Stated goal: Starting with the line containing "The image size" and continuing through the last of the rows below, arrange those lines as a numbered list, omitting blank lines and leaving out the pictures.

[Rows on locating visible targets]
* Begin *
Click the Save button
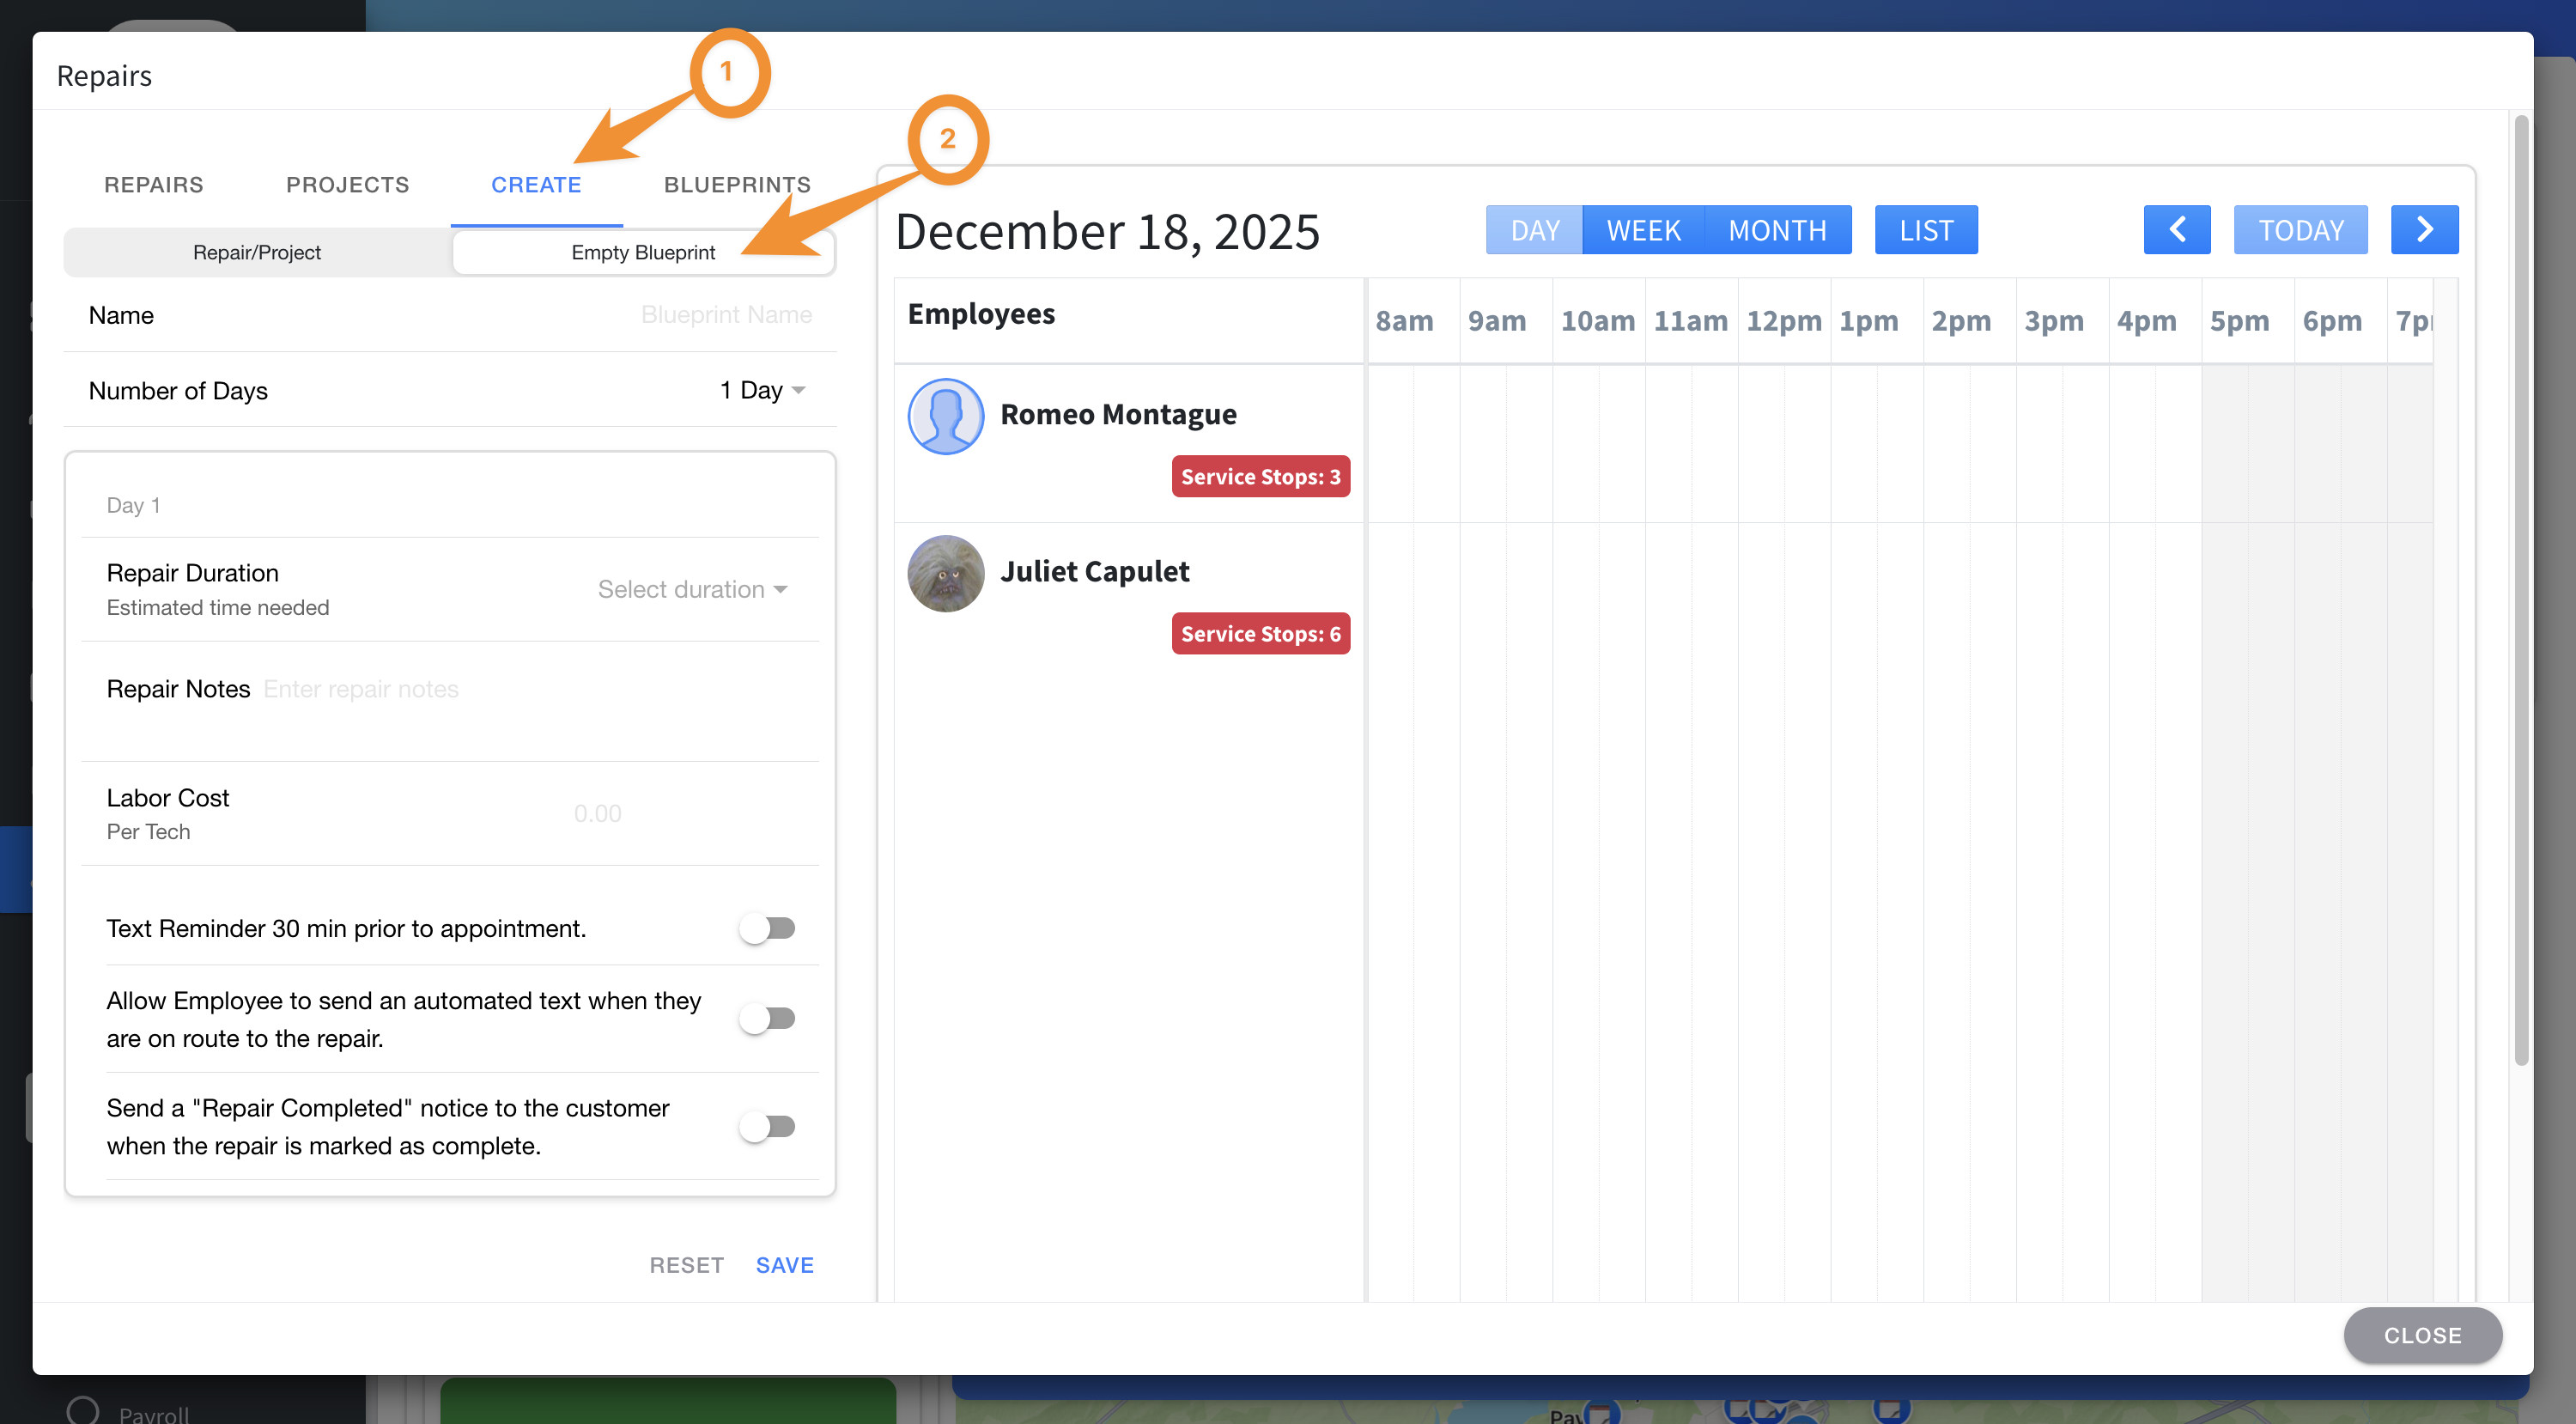The width and height of the screenshot is (2576, 1424). click(x=784, y=1264)
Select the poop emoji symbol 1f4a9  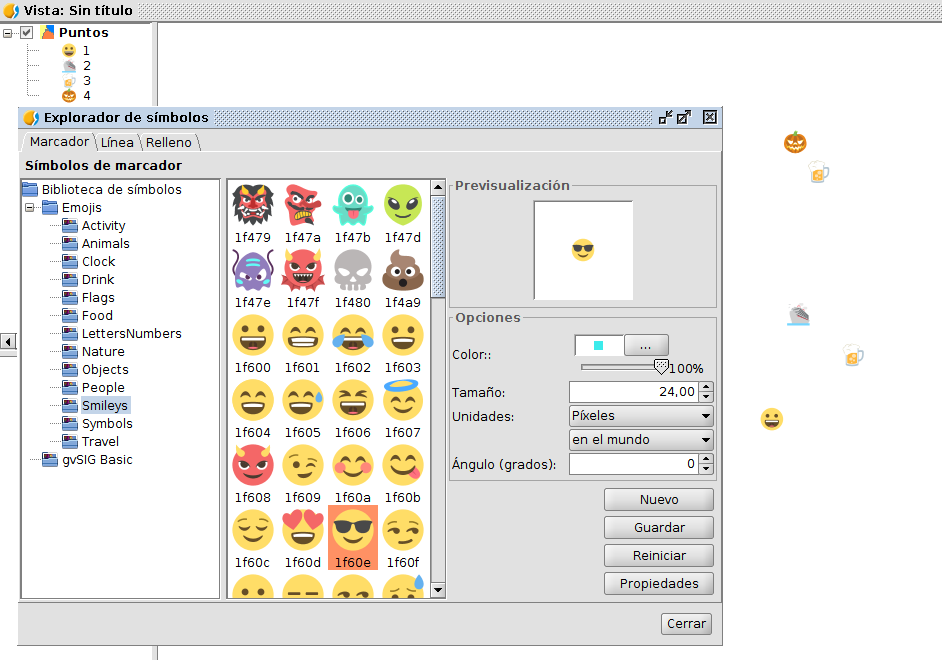[403, 270]
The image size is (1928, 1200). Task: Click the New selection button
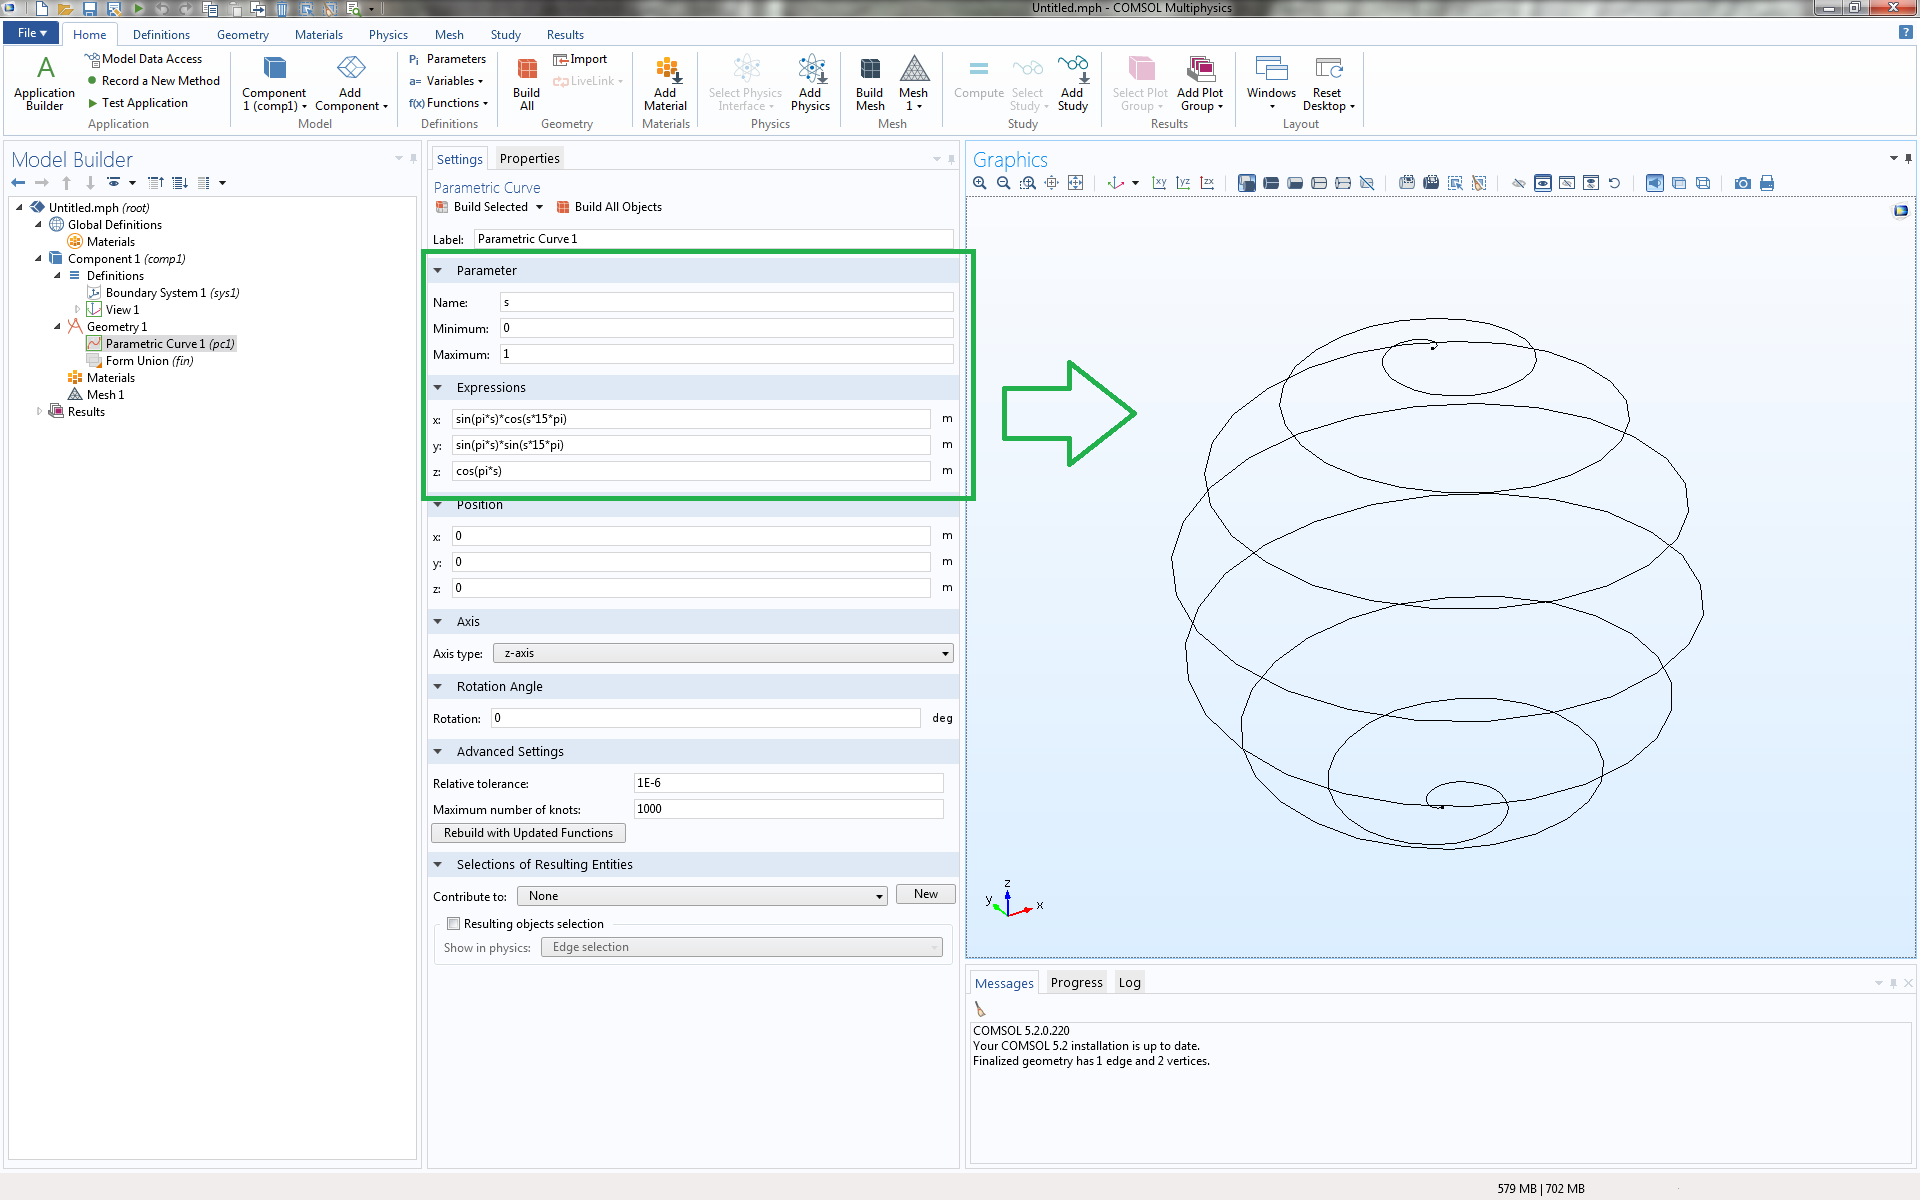coord(926,895)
* End *
Reply to the exercise:
1. The image size is (1928, 1200). Task: Click the New selection button
2. coord(926,895)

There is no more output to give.